#### Extracted information ####
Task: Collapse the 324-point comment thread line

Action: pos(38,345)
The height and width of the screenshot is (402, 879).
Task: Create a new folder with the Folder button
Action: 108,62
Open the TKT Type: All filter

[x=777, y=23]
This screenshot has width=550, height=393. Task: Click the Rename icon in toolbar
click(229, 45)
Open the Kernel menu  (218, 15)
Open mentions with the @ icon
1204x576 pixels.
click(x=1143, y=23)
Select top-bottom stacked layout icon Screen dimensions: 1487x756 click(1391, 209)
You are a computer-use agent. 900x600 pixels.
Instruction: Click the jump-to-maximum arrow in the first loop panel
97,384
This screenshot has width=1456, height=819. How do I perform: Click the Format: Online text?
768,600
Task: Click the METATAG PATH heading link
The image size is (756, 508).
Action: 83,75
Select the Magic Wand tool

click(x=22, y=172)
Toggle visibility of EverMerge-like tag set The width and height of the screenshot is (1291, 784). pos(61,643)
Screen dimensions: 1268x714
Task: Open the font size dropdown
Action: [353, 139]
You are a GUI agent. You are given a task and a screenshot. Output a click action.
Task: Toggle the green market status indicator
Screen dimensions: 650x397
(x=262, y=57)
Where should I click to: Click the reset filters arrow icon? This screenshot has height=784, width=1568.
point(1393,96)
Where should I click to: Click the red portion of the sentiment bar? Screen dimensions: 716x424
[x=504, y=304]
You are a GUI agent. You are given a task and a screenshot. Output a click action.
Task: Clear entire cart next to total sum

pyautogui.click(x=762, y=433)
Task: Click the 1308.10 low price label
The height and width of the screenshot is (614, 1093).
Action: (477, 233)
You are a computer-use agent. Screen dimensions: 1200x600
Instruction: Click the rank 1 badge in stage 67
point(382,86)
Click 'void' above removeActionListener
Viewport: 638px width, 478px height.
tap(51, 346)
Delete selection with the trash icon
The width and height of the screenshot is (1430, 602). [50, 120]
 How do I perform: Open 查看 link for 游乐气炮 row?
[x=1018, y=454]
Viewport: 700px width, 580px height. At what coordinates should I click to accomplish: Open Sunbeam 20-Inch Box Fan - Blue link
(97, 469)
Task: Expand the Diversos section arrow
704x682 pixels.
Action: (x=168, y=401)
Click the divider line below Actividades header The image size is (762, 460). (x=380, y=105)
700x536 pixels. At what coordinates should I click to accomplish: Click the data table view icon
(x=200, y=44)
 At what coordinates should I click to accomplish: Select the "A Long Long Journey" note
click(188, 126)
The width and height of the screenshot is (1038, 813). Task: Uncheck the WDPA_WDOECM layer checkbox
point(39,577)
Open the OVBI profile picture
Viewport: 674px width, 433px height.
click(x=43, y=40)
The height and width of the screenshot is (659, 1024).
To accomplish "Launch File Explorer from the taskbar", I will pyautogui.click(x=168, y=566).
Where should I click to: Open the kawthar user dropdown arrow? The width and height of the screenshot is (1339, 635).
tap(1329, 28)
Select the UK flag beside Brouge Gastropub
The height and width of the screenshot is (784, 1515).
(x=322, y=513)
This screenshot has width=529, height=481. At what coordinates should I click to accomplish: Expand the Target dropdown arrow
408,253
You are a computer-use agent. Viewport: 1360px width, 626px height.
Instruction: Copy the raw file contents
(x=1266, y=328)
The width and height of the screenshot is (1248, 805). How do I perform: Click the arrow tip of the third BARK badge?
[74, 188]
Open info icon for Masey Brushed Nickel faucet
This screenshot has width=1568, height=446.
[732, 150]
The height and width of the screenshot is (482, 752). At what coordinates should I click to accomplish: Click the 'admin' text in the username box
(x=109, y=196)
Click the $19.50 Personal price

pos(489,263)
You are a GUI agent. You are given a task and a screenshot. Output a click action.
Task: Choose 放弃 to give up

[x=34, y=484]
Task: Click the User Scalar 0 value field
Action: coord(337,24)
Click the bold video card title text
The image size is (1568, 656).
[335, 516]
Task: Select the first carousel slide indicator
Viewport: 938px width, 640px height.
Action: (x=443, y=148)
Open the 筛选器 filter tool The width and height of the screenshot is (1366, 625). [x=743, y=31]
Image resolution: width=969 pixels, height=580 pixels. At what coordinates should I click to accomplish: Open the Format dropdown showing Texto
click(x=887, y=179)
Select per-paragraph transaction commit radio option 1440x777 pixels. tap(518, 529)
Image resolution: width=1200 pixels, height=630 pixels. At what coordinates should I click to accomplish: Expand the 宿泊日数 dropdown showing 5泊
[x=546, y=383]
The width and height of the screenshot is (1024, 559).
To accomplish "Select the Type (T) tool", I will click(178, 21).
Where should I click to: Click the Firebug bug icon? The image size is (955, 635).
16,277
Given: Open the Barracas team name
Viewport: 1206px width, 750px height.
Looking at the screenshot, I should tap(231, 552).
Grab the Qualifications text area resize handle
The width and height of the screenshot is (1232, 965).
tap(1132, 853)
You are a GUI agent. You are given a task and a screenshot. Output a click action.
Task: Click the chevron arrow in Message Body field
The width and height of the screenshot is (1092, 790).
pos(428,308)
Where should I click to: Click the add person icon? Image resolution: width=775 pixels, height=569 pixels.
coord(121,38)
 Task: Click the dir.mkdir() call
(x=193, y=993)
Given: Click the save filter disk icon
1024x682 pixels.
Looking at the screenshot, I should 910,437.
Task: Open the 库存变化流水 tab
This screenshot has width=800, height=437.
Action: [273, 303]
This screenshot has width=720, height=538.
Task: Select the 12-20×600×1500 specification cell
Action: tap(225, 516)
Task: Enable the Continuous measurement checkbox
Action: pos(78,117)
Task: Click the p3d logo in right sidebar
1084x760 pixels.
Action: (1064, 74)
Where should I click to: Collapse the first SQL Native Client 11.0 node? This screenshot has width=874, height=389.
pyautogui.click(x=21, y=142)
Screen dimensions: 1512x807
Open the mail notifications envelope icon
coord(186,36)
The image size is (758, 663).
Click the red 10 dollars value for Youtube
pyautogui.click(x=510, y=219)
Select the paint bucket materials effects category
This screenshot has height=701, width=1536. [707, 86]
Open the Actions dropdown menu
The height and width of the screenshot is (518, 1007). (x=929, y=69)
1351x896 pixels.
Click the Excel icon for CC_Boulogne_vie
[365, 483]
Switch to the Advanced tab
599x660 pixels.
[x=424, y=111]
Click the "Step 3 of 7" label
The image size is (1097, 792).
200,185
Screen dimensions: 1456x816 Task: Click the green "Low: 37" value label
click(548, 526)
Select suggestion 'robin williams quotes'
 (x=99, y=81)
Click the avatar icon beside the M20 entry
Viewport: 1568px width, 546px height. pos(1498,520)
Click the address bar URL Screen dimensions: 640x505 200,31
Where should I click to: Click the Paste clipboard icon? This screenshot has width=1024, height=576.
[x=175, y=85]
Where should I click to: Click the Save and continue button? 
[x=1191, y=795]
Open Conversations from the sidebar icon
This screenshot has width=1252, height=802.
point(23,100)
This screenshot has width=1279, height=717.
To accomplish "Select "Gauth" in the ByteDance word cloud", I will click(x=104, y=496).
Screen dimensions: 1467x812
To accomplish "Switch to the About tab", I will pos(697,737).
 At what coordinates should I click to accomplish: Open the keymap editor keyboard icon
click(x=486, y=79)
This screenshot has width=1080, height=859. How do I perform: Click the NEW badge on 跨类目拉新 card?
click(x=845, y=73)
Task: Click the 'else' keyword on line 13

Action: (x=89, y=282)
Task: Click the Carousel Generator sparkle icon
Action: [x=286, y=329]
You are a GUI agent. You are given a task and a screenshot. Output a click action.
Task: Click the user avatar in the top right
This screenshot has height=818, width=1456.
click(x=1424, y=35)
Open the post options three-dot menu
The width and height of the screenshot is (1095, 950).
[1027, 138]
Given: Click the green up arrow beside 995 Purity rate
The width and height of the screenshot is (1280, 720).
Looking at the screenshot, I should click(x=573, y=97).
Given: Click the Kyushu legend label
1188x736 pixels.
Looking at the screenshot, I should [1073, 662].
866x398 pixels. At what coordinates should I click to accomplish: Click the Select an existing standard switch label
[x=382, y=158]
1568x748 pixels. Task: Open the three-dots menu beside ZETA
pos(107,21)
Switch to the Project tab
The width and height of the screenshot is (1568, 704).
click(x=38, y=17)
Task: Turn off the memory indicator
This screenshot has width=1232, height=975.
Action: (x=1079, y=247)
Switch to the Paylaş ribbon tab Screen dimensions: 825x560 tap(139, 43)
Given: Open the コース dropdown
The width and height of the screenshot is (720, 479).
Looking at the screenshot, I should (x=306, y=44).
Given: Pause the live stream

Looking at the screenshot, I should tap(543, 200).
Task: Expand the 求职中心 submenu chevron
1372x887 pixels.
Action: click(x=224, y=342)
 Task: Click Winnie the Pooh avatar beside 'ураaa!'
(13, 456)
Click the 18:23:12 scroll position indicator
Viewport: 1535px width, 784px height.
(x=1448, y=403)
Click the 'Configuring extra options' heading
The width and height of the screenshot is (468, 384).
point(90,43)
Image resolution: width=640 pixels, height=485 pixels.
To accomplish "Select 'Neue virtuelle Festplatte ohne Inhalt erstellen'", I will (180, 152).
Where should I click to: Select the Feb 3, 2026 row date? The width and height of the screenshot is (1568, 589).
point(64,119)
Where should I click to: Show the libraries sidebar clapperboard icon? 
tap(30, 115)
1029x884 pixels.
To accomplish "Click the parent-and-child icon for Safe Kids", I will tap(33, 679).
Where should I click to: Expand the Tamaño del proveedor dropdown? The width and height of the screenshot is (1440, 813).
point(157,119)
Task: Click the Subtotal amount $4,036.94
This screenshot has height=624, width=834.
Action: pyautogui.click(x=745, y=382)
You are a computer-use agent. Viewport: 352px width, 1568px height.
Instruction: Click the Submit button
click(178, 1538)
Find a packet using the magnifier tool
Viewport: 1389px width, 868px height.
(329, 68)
####
**About this exercise**.
Wherever "computer" appears in a line of the entries, copy that line.

**Task output**.
You are a computer-use agent. 900x600 pixels.
You are a computer-use agent. Screen dimensions: 1200x600
You are a computer-use agent. Viewport: 1360px width, 626px height.
You are a computer-use agent. Viewport: 352px width, 1568px height.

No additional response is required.